**Aim of the task**
Print the records verbatim, starting with the line that contains "The height and width of the screenshot is (327, 612)." and continuing through the line that contains "(x=92, y=15)".

==== Dataset ====

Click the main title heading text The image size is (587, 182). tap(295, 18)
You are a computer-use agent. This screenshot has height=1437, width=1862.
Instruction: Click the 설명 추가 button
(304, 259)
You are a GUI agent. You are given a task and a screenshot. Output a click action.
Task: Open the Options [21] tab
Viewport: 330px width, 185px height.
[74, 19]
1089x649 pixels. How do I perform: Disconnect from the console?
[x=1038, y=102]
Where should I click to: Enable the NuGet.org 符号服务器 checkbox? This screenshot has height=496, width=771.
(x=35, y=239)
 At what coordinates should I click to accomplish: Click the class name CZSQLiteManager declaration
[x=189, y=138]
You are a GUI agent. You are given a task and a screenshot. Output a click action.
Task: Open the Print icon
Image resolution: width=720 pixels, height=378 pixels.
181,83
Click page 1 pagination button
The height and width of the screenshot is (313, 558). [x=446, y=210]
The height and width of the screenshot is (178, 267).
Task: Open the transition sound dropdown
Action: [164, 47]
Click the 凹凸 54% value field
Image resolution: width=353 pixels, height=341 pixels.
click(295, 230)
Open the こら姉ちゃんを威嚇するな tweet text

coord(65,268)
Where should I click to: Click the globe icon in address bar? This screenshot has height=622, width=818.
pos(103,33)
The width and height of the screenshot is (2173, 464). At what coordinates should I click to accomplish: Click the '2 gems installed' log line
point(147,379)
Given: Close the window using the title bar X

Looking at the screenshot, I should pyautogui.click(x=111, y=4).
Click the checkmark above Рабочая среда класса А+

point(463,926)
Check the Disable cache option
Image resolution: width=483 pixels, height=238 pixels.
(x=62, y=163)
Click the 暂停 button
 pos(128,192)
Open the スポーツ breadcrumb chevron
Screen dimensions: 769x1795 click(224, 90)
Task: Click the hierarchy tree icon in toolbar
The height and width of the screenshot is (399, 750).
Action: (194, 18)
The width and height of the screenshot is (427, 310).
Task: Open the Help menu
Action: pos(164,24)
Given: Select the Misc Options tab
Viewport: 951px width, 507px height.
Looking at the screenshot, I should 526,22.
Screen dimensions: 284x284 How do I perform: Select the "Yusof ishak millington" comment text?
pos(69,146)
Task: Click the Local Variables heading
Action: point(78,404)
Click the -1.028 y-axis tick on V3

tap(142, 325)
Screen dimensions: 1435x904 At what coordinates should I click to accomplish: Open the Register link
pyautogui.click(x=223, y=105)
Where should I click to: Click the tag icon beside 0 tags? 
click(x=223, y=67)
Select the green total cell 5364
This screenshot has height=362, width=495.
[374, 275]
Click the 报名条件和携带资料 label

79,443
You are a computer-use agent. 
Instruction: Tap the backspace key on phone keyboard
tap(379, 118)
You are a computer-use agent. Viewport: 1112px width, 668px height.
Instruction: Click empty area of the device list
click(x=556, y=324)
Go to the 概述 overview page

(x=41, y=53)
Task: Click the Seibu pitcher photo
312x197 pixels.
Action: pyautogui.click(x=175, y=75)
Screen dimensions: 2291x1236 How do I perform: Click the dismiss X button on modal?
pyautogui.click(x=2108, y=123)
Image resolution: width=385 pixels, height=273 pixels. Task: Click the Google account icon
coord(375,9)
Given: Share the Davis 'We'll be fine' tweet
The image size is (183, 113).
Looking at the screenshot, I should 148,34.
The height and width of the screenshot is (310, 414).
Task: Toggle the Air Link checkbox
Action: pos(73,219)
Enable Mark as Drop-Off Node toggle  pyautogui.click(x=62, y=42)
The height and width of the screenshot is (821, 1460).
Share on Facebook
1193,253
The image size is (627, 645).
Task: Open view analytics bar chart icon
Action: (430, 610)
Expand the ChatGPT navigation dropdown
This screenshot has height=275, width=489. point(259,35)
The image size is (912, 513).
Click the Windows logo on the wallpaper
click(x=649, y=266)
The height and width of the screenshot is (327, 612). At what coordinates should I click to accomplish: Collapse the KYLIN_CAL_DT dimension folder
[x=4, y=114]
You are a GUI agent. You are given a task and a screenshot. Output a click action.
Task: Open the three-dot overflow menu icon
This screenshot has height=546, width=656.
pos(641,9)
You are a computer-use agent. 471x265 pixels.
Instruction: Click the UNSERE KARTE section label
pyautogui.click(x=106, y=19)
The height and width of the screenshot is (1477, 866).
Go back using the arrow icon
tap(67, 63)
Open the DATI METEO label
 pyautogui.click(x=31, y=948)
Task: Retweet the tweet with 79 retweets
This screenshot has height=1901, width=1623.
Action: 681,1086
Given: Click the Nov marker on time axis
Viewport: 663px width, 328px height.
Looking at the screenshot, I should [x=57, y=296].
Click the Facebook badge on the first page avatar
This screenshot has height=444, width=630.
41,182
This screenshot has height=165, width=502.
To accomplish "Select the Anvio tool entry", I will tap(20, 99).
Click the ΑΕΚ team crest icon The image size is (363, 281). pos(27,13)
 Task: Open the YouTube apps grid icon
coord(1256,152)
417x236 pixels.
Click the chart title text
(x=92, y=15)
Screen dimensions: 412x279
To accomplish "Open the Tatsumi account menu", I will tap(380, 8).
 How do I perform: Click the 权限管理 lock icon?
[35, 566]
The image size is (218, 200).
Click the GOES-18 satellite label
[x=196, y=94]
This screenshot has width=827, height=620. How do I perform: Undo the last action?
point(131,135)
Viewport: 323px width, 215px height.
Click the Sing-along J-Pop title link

====

**Response**
The height and width of the screenshot is (327, 612). At what coordinates should I click to accomplish: Collapse the KYLIN_CAL_DT dimension folder
[x=4, y=114]
You are a GUI agent. You are given a task and a screenshot. Output a click action.
Task: Open the three-dot overflow menu icon
This screenshot has height=546, width=656.
pos(641,9)
You are a computer-use agent. 471x265 pixels.
Instruction: Click the UNSERE KARTE section label
pyautogui.click(x=106, y=19)
The height and width of the screenshot is (1477, 866).
Go back using the arrow icon
tap(67, 63)
Open the DATI METEO label
 pyautogui.click(x=31, y=948)
Task: Retweet the tweet with 79 retweets
This screenshot has height=1901, width=1623.
Action: 681,1086
Given: Click the Nov marker on time axis
Viewport: 663px width, 328px height.
Looking at the screenshot, I should [x=57, y=296].
Click the Facebook badge on the first page avatar
This screenshot has height=444, width=630.
41,182
This screenshot has height=165, width=502.
To accomplish "Select the Anvio tool entry", I will tap(20, 99).
Click the ΑΕΚ team crest icon The image size is (363, 281). pos(27,13)
 Task: Open the YouTube apps grid icon
coord(1256,152)
417x236 pixels.
Click the chart title text
(x=92, y=15)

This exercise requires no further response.